Lieber Harry,
ja, das sehe ich im Grunde auch so. Es ist die Zusammengehörigkeit von Freiheit und Verantwortung. Um frei zu sein, muss man eine ordentliche Portion Sicherheit haben. Bei kleinen Kindern kann man das gut beobachten: Sie erforschen die Welt, gewinnen nach und nach an Freiheit, versichern sich aber immer wieder, ob Mama oder Papa auch noch da sind, um bei Gefahr schnell Schutz suchen zu können. Mit zunehmendem Alter nimmt dann gewöhnlicherweise dieses Sicherheitsbedürfnis nach oder man überträgt es auf jemand anders: einen Gruppenführer, die Gesellschaft, den Staat, die Religionsgemeinschaft oder eben auch auf einen transzendenten Bereich wie Gott, den Dharma, das Dao oder wie auch immer man es sich vorstellen und es nennen mag.
Jetzt gibt es noch den Unterschied, ob man die Verantwortung für alles diesen Personen oder dem Transzendenten auferlegt oder ob man sich selbt dazu bringt, diesen Personen oder dem Transzendenten gegenüber verantwortlich zu sein. Ersteres belässt einen selbst in einer Unmündigkeit, letzteres macht einen zu einem verantwortlichen Beziehungswesen.
Für einen mündigen Menschen gibt es dann keine Instanz, hinter der man sich verstecken kann, eigentlich auch kein "man", sondern nur ein "ich" und ein "wir", wobei das Ich im Wir eine Gruppe sieht, innerhalb derer es auch verantwortlich ist. Es kann die Verantwortung also auch nicht auf das "wir" abschieben.

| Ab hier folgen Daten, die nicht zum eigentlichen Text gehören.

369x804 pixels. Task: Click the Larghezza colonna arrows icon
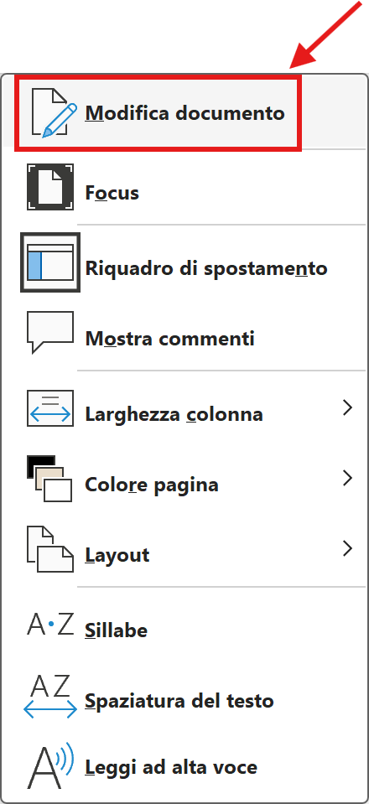click(50, 408)
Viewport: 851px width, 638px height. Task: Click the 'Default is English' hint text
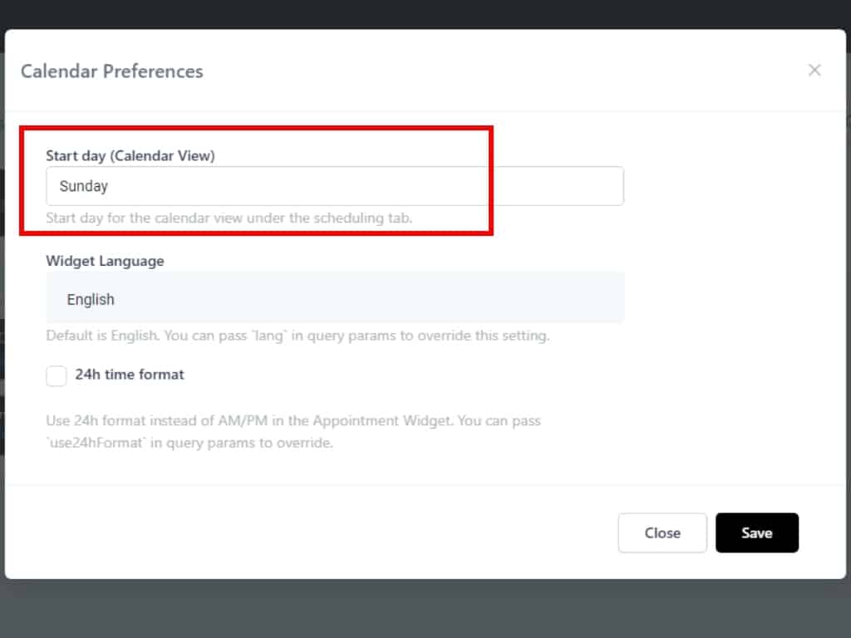pyautogui.click(x=298, y=336)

Allerdings bleibt immer noch ein Bereich, der außerhalb unserer Macht liegt. Uns passieren immer wieder Missgeschicke, Fehler, Unglücke, die wir verantworten müssen, aber nicht können. Dann wird es schwierig. Dann ist es immer wichtig, eine Instanz zu wissen oder zu glauben, bei der man immer willkommen ist, von der man immer geliebt wird, die immer Verzeiht, wenn man seine Verantwortung so weit ausgeschöpft hat, wie man es vermag.